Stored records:
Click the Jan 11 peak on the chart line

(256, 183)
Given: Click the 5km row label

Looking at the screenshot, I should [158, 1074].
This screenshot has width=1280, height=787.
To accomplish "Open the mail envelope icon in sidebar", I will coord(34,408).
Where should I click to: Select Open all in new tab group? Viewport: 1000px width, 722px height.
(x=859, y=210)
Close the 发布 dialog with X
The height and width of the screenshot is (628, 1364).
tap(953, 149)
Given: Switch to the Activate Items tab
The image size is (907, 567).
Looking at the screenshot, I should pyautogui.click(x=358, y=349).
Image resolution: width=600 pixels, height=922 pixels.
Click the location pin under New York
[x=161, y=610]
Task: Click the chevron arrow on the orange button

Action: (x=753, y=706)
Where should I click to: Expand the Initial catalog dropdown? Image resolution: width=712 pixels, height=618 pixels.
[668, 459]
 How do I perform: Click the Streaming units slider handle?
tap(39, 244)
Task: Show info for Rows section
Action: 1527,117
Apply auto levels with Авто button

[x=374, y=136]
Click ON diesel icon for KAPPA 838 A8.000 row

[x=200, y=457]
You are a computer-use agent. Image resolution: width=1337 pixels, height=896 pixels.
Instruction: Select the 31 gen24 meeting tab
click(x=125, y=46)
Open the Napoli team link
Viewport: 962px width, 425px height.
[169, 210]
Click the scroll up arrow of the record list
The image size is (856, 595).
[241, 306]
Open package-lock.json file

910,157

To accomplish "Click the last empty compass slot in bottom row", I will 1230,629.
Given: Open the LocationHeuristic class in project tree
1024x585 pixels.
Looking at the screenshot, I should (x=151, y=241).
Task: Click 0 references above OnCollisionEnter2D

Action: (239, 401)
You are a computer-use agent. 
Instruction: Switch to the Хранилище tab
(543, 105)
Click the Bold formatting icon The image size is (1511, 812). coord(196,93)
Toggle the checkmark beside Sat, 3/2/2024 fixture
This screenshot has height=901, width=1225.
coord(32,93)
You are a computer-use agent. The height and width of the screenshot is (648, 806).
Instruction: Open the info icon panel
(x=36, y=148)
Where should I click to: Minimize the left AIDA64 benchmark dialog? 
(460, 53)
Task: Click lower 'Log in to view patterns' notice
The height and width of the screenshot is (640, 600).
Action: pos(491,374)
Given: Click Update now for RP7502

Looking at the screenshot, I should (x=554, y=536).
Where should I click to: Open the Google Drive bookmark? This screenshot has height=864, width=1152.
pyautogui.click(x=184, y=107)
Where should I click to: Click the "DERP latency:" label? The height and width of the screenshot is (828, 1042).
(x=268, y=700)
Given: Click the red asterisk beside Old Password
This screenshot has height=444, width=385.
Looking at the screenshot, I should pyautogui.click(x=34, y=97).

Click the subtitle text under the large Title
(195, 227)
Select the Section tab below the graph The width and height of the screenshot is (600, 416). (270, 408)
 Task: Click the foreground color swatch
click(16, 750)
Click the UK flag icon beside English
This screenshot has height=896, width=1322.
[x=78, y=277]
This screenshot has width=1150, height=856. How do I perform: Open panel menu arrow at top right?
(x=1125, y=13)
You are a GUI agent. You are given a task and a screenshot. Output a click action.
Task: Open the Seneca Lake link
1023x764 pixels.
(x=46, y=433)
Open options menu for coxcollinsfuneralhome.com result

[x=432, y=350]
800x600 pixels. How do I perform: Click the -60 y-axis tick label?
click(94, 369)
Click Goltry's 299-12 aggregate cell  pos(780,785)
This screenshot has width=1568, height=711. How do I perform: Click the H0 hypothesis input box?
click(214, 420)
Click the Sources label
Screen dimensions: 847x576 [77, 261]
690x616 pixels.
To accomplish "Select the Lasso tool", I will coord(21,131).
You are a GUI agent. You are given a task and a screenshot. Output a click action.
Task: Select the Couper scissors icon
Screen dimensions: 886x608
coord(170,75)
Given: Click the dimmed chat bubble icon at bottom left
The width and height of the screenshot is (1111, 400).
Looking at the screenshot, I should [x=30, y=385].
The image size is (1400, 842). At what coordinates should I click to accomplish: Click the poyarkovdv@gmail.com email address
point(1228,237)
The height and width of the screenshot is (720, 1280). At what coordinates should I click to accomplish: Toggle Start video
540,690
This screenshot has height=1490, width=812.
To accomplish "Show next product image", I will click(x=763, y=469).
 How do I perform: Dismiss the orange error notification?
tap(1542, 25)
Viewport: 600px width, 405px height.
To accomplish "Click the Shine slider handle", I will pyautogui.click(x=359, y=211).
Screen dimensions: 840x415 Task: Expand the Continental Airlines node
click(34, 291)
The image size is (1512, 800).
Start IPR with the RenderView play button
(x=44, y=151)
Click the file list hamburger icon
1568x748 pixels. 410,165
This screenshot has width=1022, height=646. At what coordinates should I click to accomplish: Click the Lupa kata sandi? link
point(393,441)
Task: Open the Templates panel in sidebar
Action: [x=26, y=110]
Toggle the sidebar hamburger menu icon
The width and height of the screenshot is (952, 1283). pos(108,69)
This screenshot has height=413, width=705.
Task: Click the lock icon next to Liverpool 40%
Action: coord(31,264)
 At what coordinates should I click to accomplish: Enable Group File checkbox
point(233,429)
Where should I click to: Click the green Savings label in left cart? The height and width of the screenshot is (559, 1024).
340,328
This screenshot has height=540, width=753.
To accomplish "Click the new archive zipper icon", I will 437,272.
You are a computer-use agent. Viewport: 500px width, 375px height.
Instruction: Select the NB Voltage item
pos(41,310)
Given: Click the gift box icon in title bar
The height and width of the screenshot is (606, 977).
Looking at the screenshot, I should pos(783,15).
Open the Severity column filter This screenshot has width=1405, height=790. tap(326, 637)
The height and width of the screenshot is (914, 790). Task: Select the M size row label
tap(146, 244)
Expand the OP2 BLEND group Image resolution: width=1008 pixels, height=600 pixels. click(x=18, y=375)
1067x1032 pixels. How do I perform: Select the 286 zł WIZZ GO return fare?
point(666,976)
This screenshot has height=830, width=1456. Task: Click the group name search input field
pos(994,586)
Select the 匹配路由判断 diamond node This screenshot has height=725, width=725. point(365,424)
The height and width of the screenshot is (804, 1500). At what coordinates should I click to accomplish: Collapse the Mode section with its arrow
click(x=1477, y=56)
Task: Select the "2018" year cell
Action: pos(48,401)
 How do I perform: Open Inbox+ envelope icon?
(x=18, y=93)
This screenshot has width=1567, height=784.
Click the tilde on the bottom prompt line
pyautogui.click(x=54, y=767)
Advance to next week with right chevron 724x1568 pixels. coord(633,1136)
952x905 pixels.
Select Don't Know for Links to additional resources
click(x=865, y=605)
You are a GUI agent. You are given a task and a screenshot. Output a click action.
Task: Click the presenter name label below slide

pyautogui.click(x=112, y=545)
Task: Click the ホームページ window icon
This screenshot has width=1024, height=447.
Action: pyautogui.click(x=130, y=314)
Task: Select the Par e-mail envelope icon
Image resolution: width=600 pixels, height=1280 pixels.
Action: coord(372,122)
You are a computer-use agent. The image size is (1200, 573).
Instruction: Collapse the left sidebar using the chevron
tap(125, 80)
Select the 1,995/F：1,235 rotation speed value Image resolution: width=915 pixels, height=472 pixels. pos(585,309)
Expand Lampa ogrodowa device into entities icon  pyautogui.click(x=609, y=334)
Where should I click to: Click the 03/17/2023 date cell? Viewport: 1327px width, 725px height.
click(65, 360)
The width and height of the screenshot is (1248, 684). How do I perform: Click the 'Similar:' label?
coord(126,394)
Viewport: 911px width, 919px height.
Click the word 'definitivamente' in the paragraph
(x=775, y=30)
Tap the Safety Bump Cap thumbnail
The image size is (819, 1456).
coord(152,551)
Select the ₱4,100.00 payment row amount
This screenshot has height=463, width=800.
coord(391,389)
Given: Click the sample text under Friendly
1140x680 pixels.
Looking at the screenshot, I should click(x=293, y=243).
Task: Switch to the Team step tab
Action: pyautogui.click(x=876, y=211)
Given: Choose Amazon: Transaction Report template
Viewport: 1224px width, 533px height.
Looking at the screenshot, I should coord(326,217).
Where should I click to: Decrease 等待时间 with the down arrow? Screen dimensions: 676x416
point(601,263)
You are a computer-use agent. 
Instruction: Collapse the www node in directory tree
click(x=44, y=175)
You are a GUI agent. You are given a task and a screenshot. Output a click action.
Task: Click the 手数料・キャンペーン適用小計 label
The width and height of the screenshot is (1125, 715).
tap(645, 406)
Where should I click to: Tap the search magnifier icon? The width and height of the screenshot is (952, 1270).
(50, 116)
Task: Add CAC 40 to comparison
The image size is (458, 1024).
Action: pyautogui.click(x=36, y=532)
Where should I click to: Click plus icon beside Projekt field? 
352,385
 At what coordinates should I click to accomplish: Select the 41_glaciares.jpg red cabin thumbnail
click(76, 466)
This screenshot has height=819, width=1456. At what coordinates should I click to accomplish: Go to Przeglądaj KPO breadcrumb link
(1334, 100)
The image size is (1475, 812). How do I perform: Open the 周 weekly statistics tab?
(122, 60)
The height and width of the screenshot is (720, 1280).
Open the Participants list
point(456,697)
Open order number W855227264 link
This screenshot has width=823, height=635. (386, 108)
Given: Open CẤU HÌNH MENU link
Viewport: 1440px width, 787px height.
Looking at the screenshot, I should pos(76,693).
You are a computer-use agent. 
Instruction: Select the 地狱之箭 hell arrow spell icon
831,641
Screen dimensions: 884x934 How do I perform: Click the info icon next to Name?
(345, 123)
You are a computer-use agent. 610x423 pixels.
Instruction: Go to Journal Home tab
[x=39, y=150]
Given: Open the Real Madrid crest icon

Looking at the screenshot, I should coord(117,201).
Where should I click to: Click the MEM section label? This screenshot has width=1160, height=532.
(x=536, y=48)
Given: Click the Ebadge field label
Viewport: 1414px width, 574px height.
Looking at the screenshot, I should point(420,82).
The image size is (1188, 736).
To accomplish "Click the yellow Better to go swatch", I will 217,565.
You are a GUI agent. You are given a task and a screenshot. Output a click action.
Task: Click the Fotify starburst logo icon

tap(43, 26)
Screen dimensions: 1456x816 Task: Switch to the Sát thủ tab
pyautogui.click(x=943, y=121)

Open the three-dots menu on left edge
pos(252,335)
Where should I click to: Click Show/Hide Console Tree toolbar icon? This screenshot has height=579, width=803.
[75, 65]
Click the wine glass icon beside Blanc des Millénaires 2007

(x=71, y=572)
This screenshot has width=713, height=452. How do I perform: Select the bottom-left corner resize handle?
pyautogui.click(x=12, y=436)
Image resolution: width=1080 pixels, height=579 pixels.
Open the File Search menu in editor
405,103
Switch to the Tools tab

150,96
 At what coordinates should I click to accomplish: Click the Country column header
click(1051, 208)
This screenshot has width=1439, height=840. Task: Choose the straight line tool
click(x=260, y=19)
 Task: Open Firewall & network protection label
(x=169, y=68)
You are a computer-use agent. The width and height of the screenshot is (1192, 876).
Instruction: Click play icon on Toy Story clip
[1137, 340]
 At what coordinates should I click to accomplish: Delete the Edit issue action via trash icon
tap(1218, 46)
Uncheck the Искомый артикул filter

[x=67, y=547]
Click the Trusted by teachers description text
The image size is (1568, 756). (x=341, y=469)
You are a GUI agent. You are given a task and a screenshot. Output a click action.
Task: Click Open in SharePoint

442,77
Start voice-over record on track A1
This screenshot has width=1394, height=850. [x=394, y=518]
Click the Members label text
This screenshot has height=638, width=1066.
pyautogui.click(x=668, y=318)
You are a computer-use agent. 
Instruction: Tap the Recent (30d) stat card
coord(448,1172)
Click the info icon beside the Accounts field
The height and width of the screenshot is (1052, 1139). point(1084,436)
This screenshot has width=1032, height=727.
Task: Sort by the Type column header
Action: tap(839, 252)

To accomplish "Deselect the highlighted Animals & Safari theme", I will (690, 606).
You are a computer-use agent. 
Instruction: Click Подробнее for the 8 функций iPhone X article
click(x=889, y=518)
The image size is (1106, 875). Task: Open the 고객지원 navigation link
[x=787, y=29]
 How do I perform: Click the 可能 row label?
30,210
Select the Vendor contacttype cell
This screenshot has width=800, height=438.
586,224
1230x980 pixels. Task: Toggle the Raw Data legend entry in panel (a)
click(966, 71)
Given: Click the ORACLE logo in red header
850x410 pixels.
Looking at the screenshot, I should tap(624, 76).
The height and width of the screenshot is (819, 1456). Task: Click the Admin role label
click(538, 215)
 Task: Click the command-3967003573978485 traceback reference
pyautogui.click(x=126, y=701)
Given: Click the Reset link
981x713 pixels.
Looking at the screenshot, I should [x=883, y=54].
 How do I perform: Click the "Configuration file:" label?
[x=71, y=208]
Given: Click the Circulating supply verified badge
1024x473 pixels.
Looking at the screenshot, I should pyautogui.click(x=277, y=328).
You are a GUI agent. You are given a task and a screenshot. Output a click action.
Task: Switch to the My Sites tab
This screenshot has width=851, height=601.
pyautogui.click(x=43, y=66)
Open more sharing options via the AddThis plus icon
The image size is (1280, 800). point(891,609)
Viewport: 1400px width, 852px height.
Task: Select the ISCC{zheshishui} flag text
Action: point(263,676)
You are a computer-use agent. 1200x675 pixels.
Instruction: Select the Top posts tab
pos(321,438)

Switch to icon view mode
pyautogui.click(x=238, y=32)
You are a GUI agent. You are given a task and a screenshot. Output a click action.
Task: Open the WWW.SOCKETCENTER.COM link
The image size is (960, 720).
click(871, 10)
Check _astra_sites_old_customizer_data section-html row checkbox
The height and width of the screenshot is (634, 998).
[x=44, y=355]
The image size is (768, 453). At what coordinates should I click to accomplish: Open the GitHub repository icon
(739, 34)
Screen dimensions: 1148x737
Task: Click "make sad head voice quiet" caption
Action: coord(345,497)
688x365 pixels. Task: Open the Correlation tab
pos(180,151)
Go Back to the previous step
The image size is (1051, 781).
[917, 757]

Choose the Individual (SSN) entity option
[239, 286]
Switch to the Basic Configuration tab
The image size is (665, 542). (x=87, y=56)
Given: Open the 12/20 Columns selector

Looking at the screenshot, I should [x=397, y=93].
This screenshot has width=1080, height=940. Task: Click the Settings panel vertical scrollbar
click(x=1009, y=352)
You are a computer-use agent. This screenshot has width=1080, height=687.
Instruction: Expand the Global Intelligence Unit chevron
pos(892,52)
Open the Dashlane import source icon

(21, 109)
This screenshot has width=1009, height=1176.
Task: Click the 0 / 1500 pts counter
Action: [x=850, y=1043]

> _Exercise requirements_: Output all lines from the beginning of the data up to the line holding "Close the 发布 dialog with X", that line included, exactly as written.

> _Answer for this exercise_:
Click the Jan 11 peak on the chart line

(256, 183)
Given: Click the 5km row label

Looking at the screenshot, I should [158, 1074].
This screenshot has width=1280, height=787.
To accomplish "Open the mail envelope icon in sidebar", I will coord(34,408).
Where should I click to: Select Open all in new tab group? Viewport: 1000px width, 722px height.
(x=859, y=210)
Close the 发布 dialog with X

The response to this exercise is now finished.